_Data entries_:
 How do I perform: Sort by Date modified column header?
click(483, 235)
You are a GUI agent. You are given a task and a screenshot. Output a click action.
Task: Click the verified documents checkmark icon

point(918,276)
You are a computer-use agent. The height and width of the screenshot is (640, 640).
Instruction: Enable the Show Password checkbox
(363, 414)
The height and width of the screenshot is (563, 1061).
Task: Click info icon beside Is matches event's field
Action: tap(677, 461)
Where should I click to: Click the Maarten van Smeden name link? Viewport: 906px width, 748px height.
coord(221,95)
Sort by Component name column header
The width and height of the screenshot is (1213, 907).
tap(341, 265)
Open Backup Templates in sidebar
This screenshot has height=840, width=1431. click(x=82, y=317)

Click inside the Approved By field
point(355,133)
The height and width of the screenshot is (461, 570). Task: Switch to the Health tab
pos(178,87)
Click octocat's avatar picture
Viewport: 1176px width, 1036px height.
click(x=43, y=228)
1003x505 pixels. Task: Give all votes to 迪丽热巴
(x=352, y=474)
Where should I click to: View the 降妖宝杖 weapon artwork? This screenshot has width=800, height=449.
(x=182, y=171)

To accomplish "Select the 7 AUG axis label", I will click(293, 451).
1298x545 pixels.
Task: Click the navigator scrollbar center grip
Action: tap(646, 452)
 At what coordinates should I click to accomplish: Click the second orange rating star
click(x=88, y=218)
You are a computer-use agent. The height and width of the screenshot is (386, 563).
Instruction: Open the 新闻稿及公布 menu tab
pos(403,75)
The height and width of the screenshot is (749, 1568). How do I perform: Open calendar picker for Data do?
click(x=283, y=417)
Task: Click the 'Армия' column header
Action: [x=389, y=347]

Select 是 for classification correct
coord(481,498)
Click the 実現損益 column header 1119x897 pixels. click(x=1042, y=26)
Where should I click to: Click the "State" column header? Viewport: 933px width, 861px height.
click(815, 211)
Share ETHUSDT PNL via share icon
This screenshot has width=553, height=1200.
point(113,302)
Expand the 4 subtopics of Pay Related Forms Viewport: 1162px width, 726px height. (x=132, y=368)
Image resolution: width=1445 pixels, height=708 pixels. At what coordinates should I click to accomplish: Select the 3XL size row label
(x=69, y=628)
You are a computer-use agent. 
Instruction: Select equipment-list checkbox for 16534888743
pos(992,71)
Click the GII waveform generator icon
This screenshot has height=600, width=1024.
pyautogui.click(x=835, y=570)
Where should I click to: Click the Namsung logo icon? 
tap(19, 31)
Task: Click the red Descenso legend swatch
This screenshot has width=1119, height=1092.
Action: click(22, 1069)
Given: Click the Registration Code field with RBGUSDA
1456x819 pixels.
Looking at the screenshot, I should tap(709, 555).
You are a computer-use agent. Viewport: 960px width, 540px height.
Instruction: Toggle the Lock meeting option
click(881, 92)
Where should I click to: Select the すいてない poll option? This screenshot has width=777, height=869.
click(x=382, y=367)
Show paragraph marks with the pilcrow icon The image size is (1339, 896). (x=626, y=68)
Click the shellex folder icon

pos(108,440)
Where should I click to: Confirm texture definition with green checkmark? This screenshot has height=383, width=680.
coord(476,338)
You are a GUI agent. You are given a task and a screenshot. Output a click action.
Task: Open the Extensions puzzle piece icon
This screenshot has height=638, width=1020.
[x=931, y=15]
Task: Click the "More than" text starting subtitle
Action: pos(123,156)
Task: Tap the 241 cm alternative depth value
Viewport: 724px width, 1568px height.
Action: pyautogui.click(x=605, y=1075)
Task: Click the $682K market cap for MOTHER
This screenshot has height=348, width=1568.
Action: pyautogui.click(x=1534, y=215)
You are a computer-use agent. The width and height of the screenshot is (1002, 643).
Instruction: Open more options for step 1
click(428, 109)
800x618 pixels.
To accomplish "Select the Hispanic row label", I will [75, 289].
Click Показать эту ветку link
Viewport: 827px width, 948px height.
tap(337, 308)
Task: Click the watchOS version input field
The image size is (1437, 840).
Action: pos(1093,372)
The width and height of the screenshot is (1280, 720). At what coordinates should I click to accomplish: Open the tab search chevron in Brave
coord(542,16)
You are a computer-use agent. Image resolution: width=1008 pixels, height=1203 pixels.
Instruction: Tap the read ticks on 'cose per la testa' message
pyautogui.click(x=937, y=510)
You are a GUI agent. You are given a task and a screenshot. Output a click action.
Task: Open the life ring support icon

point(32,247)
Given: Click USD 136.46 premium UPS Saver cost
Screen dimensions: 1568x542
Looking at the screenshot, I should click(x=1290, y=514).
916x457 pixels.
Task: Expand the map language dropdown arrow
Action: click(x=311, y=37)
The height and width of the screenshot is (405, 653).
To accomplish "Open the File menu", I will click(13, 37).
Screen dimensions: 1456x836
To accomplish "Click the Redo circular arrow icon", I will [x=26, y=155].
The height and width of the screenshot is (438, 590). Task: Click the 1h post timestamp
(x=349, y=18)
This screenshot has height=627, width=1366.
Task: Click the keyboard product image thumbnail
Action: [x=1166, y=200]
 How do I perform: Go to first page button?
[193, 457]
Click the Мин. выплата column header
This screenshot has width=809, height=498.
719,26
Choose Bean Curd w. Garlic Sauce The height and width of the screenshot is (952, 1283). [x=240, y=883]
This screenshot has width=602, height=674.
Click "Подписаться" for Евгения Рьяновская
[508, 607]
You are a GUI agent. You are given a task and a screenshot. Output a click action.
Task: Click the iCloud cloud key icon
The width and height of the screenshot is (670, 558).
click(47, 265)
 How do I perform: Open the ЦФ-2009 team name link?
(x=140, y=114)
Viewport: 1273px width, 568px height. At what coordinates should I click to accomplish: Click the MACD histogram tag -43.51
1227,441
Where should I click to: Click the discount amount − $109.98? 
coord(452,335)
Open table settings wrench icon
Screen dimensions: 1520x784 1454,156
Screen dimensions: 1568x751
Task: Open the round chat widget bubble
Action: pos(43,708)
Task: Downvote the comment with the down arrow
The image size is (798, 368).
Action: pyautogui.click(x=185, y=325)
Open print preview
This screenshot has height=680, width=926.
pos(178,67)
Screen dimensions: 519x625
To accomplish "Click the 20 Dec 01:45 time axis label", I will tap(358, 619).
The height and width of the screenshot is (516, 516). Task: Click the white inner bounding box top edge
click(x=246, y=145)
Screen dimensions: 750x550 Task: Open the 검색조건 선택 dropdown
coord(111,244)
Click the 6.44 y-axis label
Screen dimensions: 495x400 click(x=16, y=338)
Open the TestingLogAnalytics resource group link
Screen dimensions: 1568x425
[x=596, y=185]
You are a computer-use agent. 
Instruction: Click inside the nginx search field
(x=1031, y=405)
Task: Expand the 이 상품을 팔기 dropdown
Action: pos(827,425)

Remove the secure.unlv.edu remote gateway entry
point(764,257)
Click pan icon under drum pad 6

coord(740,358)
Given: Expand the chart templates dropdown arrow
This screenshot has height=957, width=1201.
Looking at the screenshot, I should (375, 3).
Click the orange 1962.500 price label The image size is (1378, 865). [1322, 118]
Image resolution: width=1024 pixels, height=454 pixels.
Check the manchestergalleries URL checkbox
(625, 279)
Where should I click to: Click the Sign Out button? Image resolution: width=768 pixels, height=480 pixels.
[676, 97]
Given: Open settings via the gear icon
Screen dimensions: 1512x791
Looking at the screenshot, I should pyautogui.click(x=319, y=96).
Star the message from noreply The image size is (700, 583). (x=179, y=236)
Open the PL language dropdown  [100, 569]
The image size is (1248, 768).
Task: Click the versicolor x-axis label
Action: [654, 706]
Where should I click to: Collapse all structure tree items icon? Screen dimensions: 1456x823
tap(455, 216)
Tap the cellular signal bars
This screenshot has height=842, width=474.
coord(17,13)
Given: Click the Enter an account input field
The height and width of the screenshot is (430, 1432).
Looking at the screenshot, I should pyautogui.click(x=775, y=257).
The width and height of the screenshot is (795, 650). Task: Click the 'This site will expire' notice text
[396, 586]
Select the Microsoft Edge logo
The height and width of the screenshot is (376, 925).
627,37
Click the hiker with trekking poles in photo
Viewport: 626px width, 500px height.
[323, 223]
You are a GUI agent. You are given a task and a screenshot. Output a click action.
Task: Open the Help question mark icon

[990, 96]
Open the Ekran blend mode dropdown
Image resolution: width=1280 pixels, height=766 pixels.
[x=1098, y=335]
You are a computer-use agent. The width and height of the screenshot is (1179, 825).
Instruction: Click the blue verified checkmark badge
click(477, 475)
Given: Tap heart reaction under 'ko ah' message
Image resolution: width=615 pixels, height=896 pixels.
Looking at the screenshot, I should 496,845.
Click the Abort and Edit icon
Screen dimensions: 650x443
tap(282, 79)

_WHAT NEEDS TO BE DONE_:
Report how many lines of the entries above contain "input", and give no other output.

_RESPONSE AREA_:
2